El principio de igualdad en estas instituciones estaba garantizado por un mecanismo fundamental de la democracia ateniense: el sorteo. Este mecanismo permitía que todos los ciudadanos que deseaban ejercer el poder tuvieran la misma probabilidad de acceder a un cargo público y, por ende, ocupar tanto el lugar de gobernado como de gobernante. El sorteo se constituyó así en una institución central de la democracia clásica pues permitía plasmar valores democráticos fundamentales: la rotación en los cargos, la desconfianza en la política como profesión y el igual derecho a participar de los asuntos públicos.
Un rubro sumamente interesante de la democracia como sistema de gobierno es que ésta no fue el producto del diseño de algún pensador sino el resultado de la evolución colectiva de la dinámica política. Los principales pensadores de la época fueron profundamente críticos de la democracia, ya que la consideraban una de las peores formas de gobierno. El núcleo central de las críticas se basaba en que se consideraba que cualquier hombre era apto para ocupar cualquier cargo público, independientemente de sus capacidades. Tanto Sócrates como Platón fueron partidarios del gobierno de los mejores o la aristocracia. Al asociar virtud con sabiduría, la mejor forma de gobierno sería aquella en la que todos aceptaran ser conducidos por los más sabios. Fue Aristóteles, en los tiempos en que las polis entraban en su definitivo ocaso, quien propuso una forma mixta de gobierno: la politeia, una combinación de oligarquía y democracia.

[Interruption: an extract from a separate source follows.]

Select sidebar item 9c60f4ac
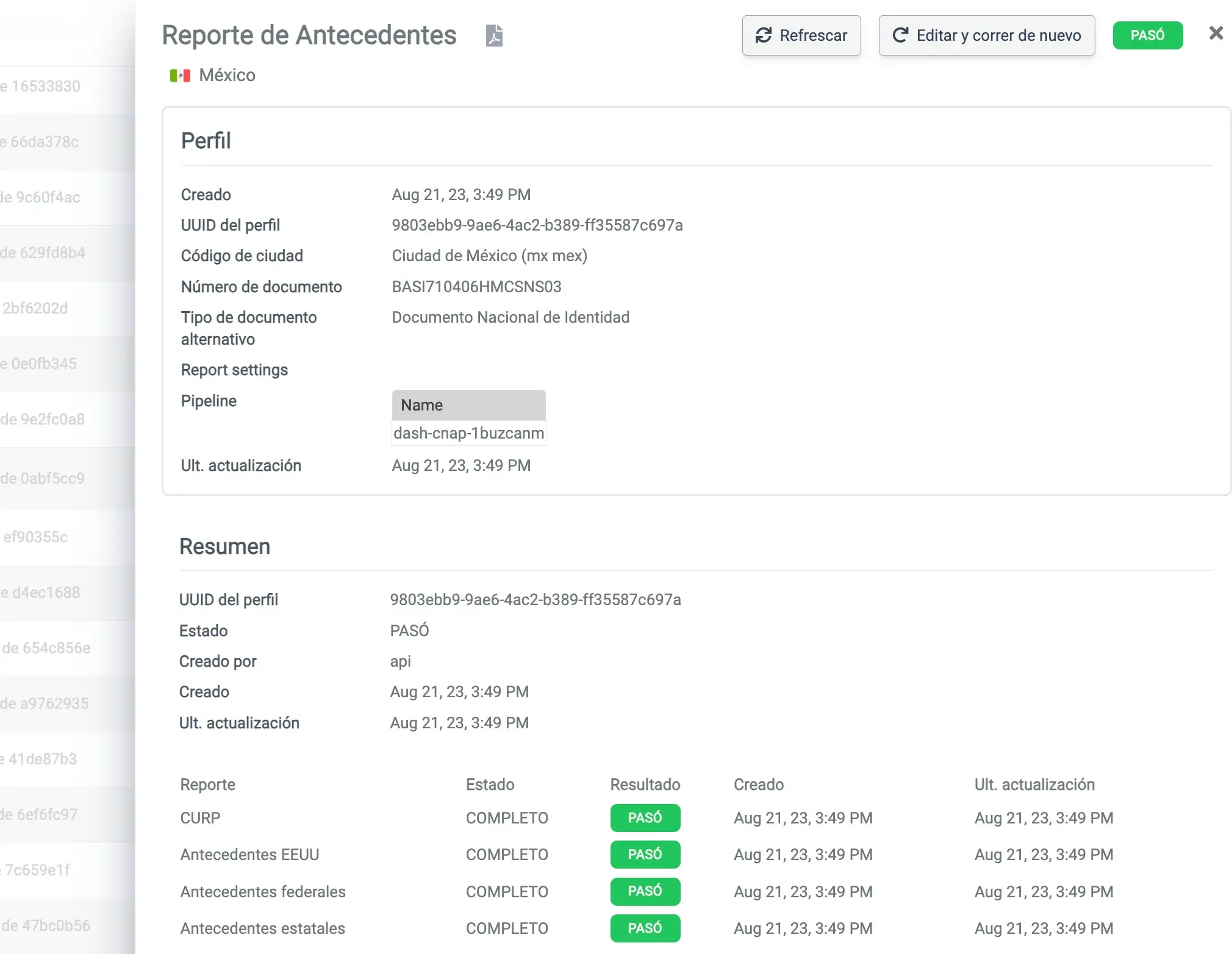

Estas ideas del gobierno mixto tuvieron un fuerte impacto en la Roma Republicana y fueron defendidas por autores como Polibio y Cicerón, quienes veían en el complejo sistema político de su época, la concreción del “justo medio” aristotélico. Sin embargo, los ideales democráticos continuarían vivos en algunas instituciones como los tribunos del pueblo y en el accionar de los políticos del partido popular -como es el caso de los hermanos Graco- y recién se acallarían definitivamente bien entrado el Imperio.
La combinación de oligarquía y democracia es una evocación al politólogo alemán, Robert Michels al plantear que los partidos no son democráticos en sus procedimientos y, sus élites toman las decisiones por el resto, de lo que da testimonio esa ensalada que llaman Morena, dado que su renovación interna no depende de una estructura sino de la voluntad de un caudillo que, se apropia del escenario político para pretender una extensión de su poder personal incluso más allá de 2024 y sin arreglo en la Constitución; no seamos apáticos, dirá el politólogo australiano, John Keane.